«En aquel tiempo, dijo Jesús a sus discípulos: “Os aseguro que lloraréis y os lamentaréis vosotros, mientras el mundo estará alegre; vosotros estaréis tristes, pero vuestra tristeza se convertirá en alegría. La mujer, cuando va a dar a luz, siente tristeza, porque ha llegado su hora; pero, en cuanto da a luz al niño, ni se acuerda del apuro, por la alegría de que al mundo le ha nacido un hombre. También vosotros ahora sentís tristeza; pero volveré a veros, y se alegrará vuestro corazón, y nadie os quitará vuestra alegría. Ese día no me preguntaréis nada”». (Jn 16, 20-23a)
Es habitual oír preguntar, incluso a muchos cristianos, por qué parece que triunfa el mal, qué hace Dios con la que está cayendo. Más o menos como debían estar los discípulos viendo a Jesús resucitado cuando les anuncia su marcha.
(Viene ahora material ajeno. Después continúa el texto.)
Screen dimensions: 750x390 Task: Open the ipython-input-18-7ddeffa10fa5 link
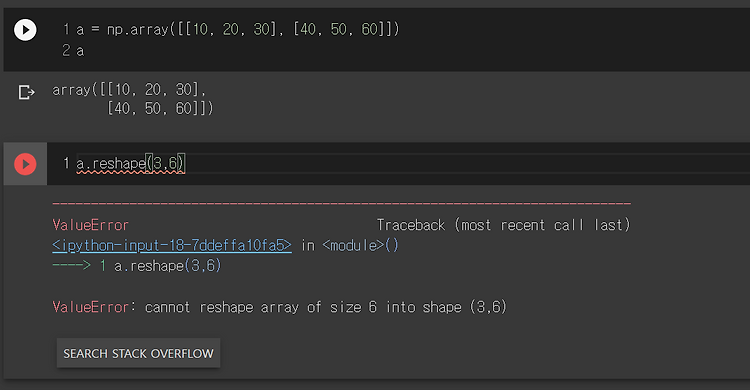coord(172,245)
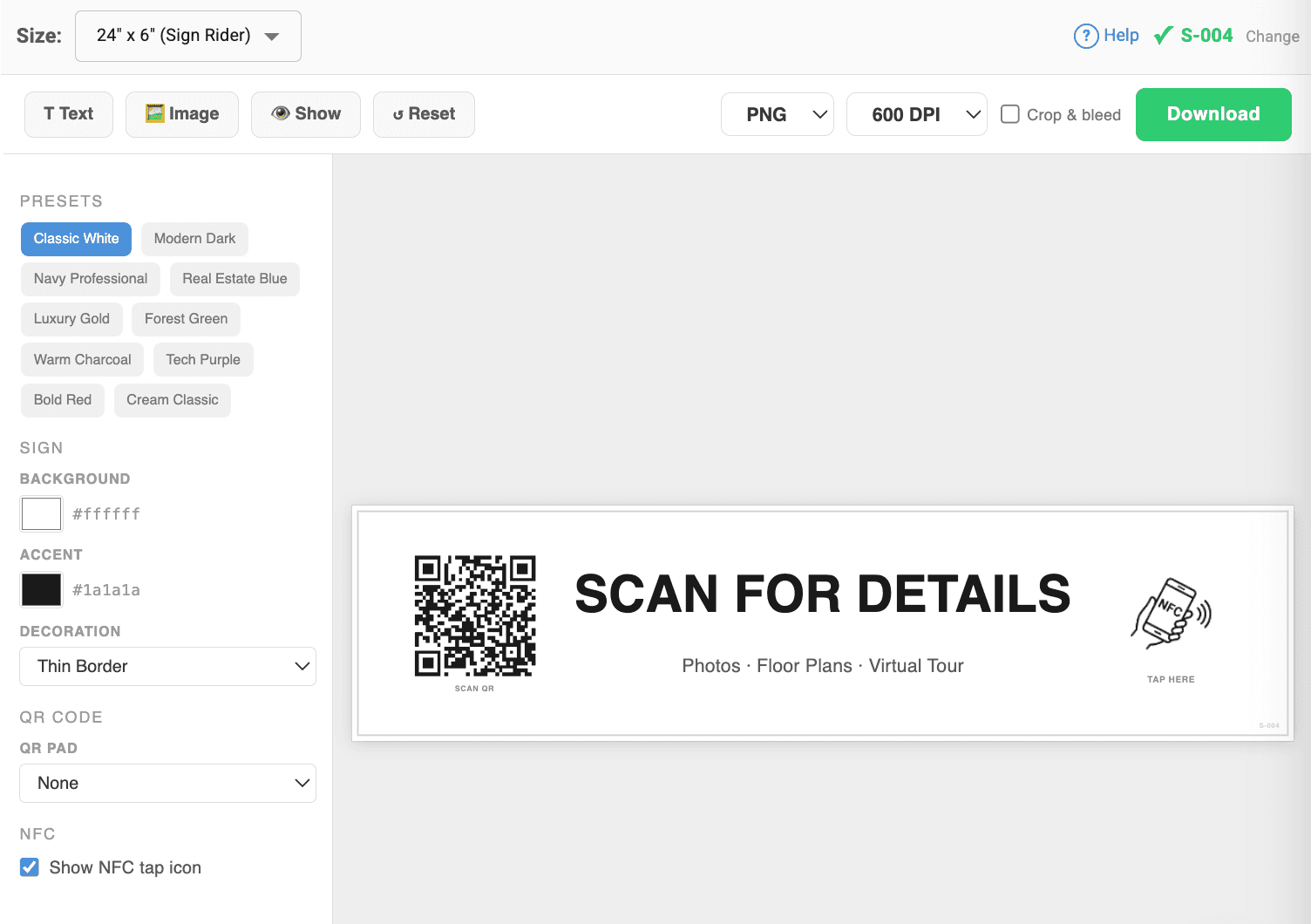Select the Modern Dark preset

click(194, 239)
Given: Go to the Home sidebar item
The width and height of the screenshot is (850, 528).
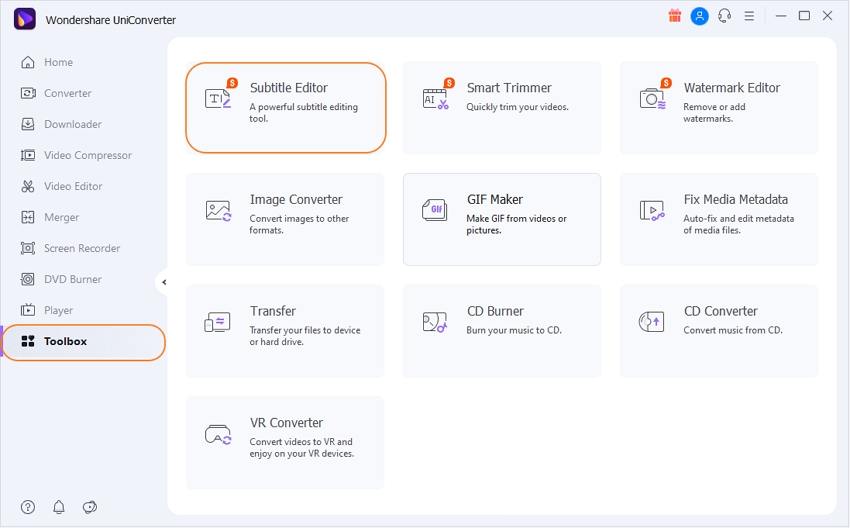Looking at the screenshot, I should pyautogui.click(x=58, y=62).
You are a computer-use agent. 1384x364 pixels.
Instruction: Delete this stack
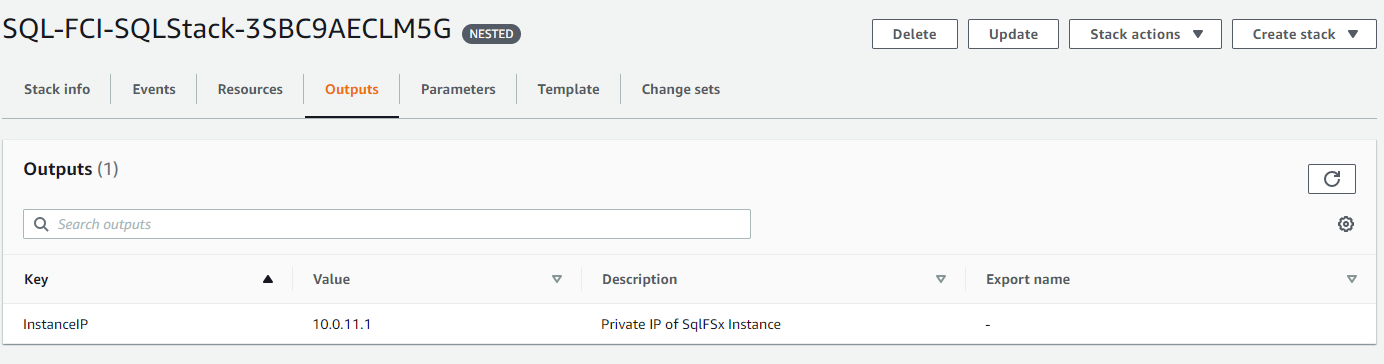915,34
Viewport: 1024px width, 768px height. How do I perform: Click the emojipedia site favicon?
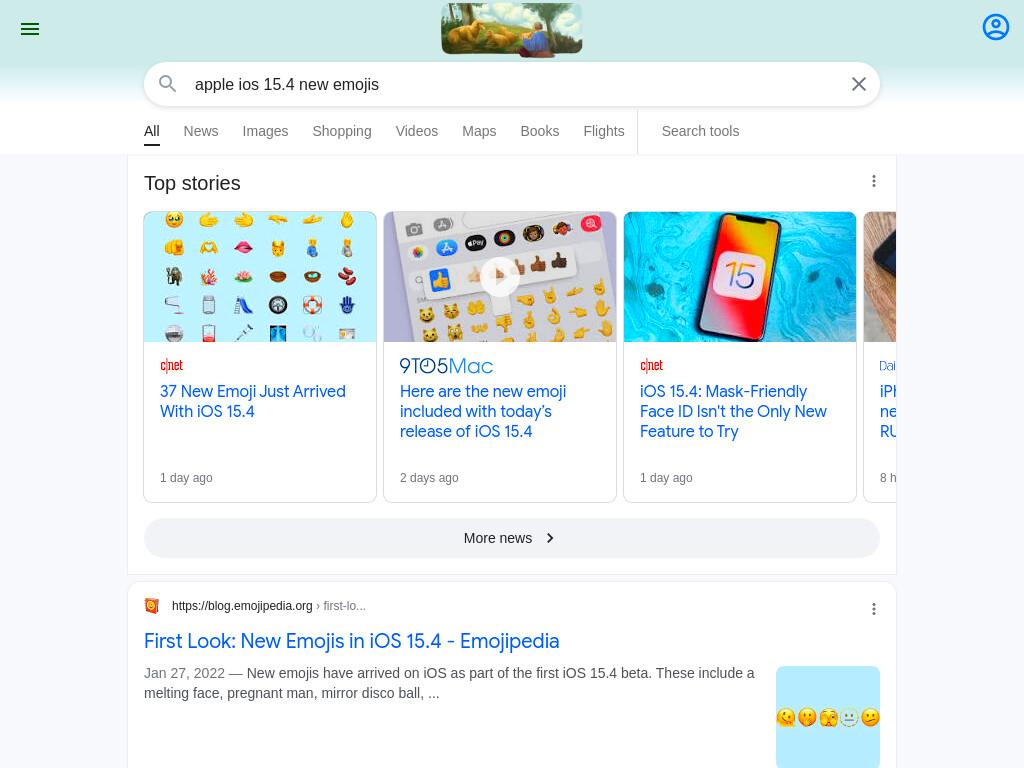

Es fácil olvidar este Evangelio y las palabras de Jesús en su despedida. Todos tenemos tendencia a fijarnos en la Cruz, sin ver que esta tiene una segunda parte: nos olvidamos que el hecho de este supuesto abandono por parte de Jesus nos abre la puerta del cielo definitivamente, incorporándonos por el bautismo a su propia resurrección y metiendo nuestra cabeza allí donde Dios planeó desde el primer momento que deberíamos estar.
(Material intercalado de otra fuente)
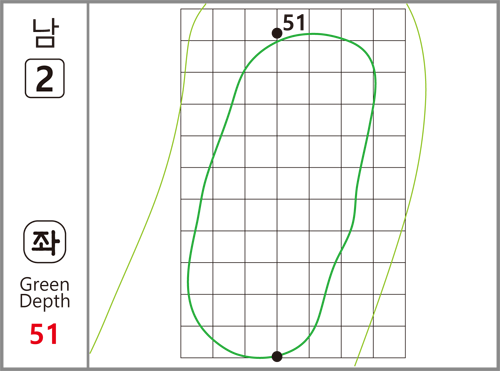This screenshot has height=371, width=500.
Task: Click the gray divider beside the sidebar
Action: (88, 185)
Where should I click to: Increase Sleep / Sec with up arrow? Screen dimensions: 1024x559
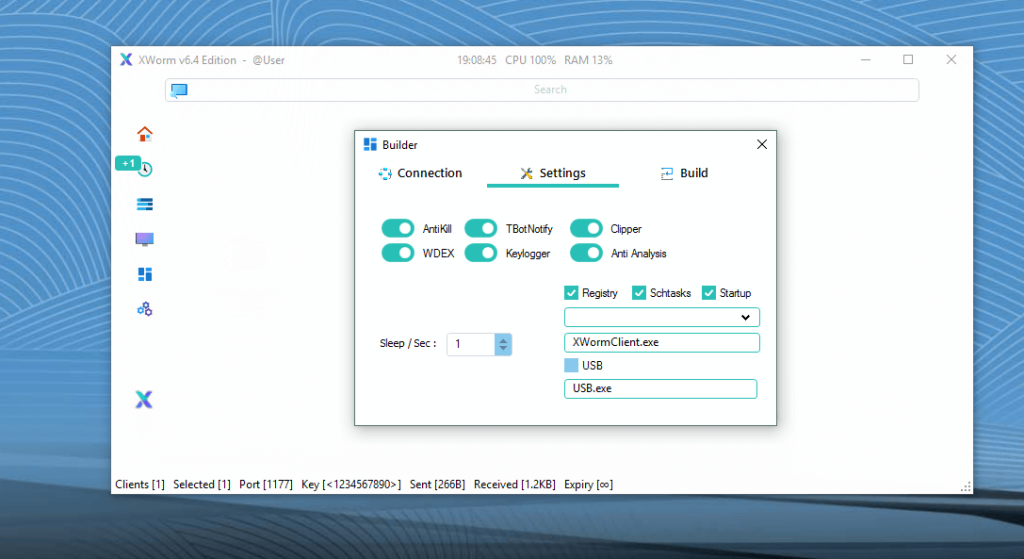pyautogui.click(x=503, y=339)
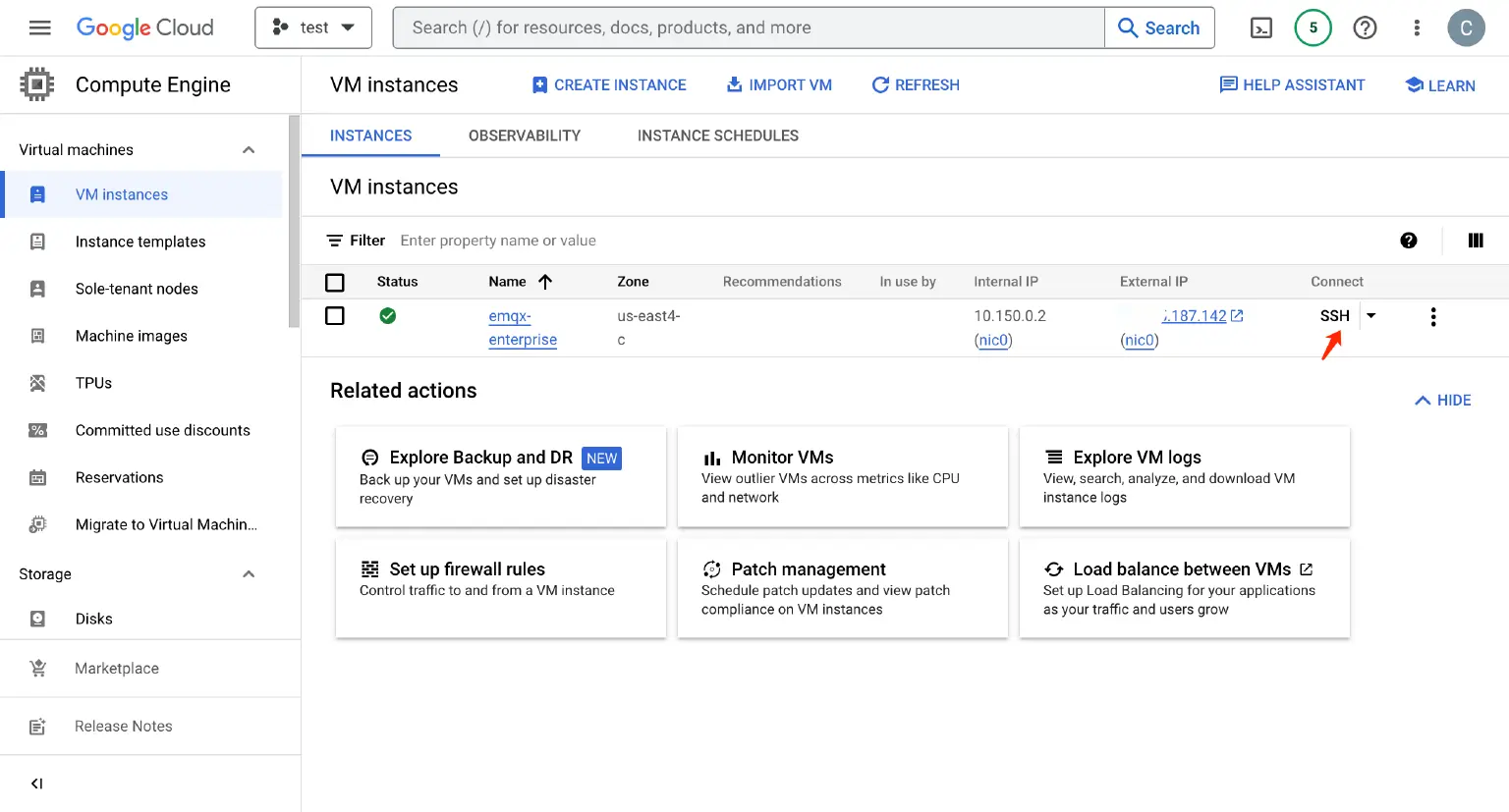Open the Instance Schedules tab

[717, 135]
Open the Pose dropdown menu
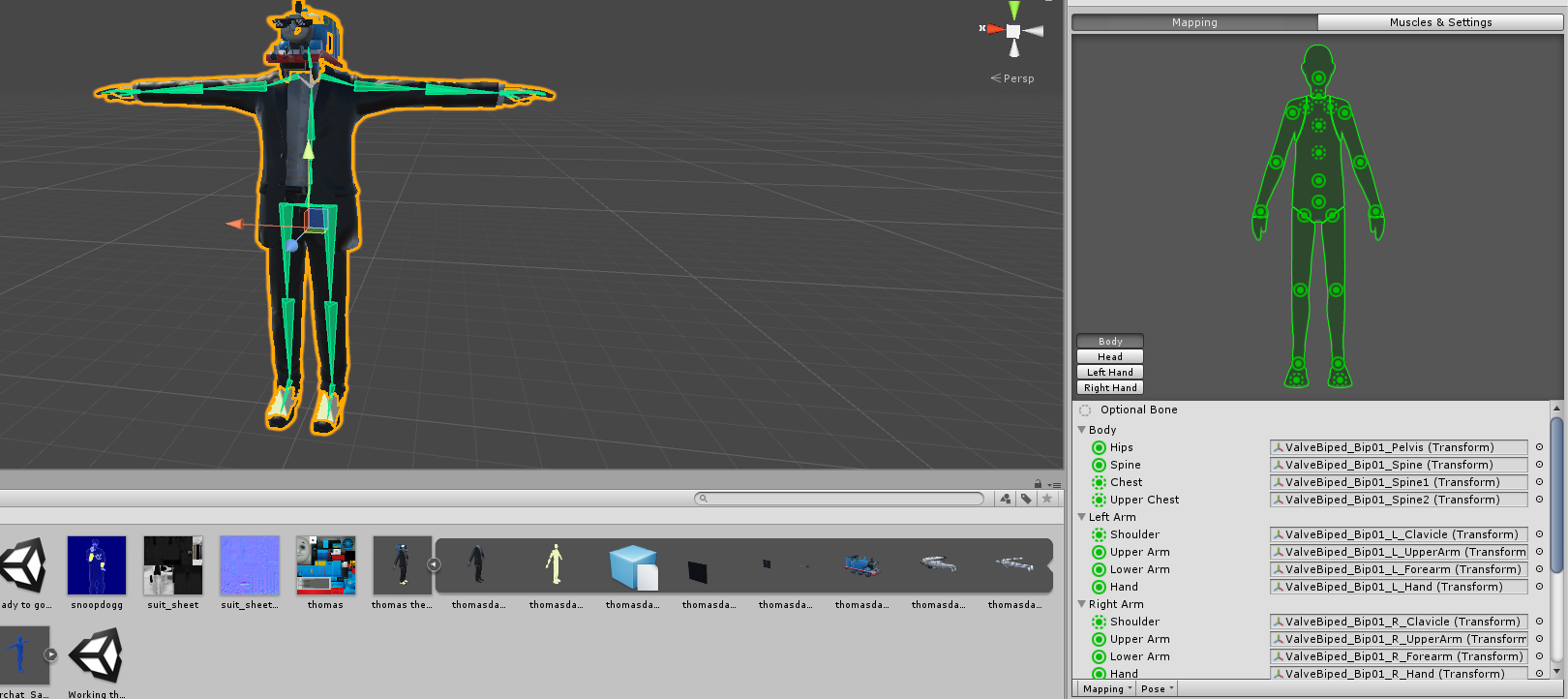This screenshot has width=1568, height=699. [x=1157, y=689]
Jesús es el primer hombre que vuelve al paraíso, mostrándonos el camino a seguir, como dicen los artículos 666 y 667 del catecismo: «Jesucristo, cabeza de la Iglesia, nos precede en el Reino glorioso del Padre para que nosotros, miembros de su cuerpo, vivamos en la esperanza de estar un día con Él eternamente. Jesucristo, habiendo entrado una vez por todas en el santuario del cielo, intercede sin cesar por nosotros como el mediador que nos asegura permanentemente la efusión del Espíritu Santo».
Por esto no es entendible que, como cristianos, no hagamos presente al mundo esta sabiduría que es la base de nuestra fe y la razón de la esperanza que nos debiera permitir enfrentarnos a las dificultades de la vida con la certeza de la salvación.
El problema es que mantener viva esta llama implica una conversión, un deseo de nuestro corazón de que este Jesucristo se haga carne en nosotros, y siempre ponemos barreras. Porque, como a Eva, el Enemigo se encarga de hacernos ver que vivir esa vida está fuera de nuestro alcance.
Cristo no es una figura que pasó ni un recuerdo histórico, sino que vive e intercede por nosotros. La comunión con Él, la vida en Cristo, alimenta nuestro deseo de que la gracia nos transforme, llevándonos a vivir una vida sobrenatural, y ciertos en la esperanza que no defrauda.
El mundo vive a toda velocidad en el sinsentido, afanado en mil cosas para tapar la falta de esperanza que hace la vida una pesada carga, y es por eso que nosotros, la Iglesia, como en cada generación, debemos anunciar al mundo este testimonio de confianza en que el mal no ha de prevalecer, para lo que debemos mantenernos alerta buscando la santidad, acercándonos con confianza al sacramento de la Penitencia, que hace revivir en nosotros la vida sobrenatural recibida del bautismo y nos permite recomenzar cada día.
Y tú, ¿has perdido esta esperanza? ¿Qué vas a hacer para recuperarla?